* Data for processing:
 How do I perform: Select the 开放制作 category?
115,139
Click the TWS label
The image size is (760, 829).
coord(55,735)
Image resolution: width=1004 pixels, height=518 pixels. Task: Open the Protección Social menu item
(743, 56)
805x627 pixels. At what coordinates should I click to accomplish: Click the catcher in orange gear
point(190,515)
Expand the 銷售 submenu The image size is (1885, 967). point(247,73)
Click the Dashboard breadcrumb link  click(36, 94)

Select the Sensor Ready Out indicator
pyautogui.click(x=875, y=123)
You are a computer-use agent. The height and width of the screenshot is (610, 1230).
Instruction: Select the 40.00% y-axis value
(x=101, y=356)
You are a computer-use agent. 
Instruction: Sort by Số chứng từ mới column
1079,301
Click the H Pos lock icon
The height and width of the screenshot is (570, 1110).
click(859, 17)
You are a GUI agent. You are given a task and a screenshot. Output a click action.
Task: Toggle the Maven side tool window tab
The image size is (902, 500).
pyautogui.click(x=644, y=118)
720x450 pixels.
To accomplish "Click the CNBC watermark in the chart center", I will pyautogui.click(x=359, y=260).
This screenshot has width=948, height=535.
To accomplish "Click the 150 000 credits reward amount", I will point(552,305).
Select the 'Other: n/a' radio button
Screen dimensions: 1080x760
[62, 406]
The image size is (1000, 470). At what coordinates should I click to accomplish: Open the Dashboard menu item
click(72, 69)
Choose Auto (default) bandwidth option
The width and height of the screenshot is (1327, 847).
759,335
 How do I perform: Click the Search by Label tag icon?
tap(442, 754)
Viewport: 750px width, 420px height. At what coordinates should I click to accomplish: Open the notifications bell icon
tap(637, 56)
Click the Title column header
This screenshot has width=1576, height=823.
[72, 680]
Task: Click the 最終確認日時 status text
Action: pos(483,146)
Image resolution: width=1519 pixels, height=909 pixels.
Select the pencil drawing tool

* Directions: What is needed is a word-for-word restatement of every line from the one with "Click the Title column header" to the end of the entries above.

* Answer box:
Click the Title column header
This screenshot has width=1576, height=823.
[72, 680]
Task: Click the 最終確認日時 status text
Action: pos(483,146)
Image resolution: width=1519 pixels, height=909 pixels.
Select the pencil drawing tool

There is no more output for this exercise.